Women often suffer from urinary tract infections, and their recurrent nature means that this is something often encountered in clinical practice. Dr Bandara and Mr Fiadjoe look at the causes and assess the usual treatments, from cranberry juice to a full course of antibiotics.
A urinary tract infection (UTI) is the commonest bacterial infection in women, with many suffering recurrent episodes. It is therefore one of the commonest bacterial infectious diseases encountered in clinical practice, and it carries significant financial implications.1
An infection can be classified as either uncomplicated or complicated. The former occurs in a structurally and functionally normal urinary tract, and the latter, in the presence of an abnormal urinary tract or in the presence of a factor that increases susceptibility to infection.
A recurrent urinary tract infection is defined as three positive urine cultures within the preceding 12 months.2 Recurrent UTIs include both relapse and re-infection. The case is considered a relapse when there is a symptomatic recurrent UTI with the same organism as that causing the initial infection, following adequate therapy.3
Re-infection is used when recurrent UTIs are caused by a different organisms to that of the original infection, or with the same organism more than two weeks after treatment of the original infection.

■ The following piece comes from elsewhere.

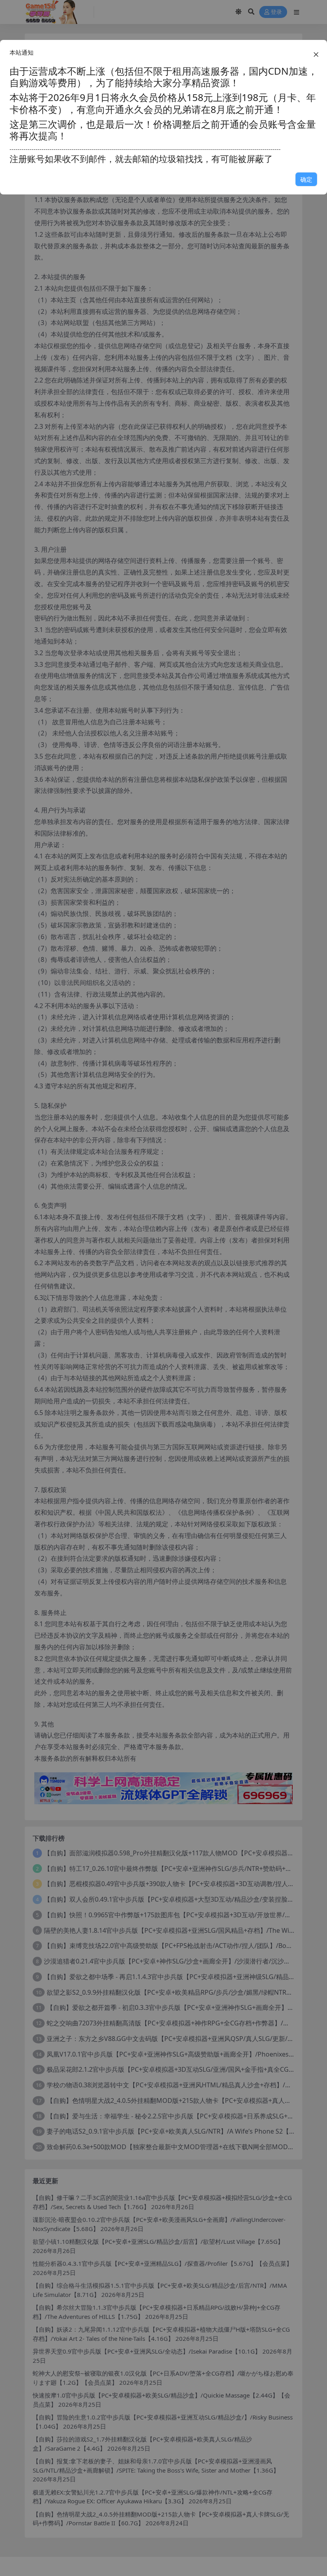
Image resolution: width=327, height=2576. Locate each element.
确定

Re-infection could also occur in a case where the same strain as that of the original infection has caused the UTI within two weeks, if a post-treatment urine culture had been taken and demonstrated no growth.4 The majority of recurrent UTIs are thought to represent re-infection, although it is often difficult to differentiate between the two when caused by the same species.

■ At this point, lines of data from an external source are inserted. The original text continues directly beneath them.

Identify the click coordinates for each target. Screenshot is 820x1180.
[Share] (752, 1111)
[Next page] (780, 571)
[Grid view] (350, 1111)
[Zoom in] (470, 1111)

Most UTIs are caused by normal bacterial flora ascending into the urinary tract through the urethra from the bowel, vagina or perineum.5 The anatomy of the female urinary tract is thus predisposed to developing UTIs.
The commonest pathogen causing UTIs is Escherichia coli, with up to 80 percent of cases of uncomplicated community acquired UTIs being caused by it.6 Staphylococcus saprophyticus is responsible for between 10 and 15 percent of UTIs, with Klebsiela, Enterococcus faecalis and Proteus mirabilis making up the majority of the remainder.
Approximately 40 percent of women develop a UTI during their lifetime.7 One-third of women will have at least one episode by the age of 24,8 with prevalence increasing with age. Recurrent UTIs are common, with studies showing approximately 30 percent of those that suffer with a UTI going on to develop recurrent infections.9
Numerous studies exist, investigating possible risk factors for recurrent UTIs in women. The anatomy of the female urinary tract is a risk factor, with the urethra measuring approximately five centimetres in females in comparison to greater than 15cm in males.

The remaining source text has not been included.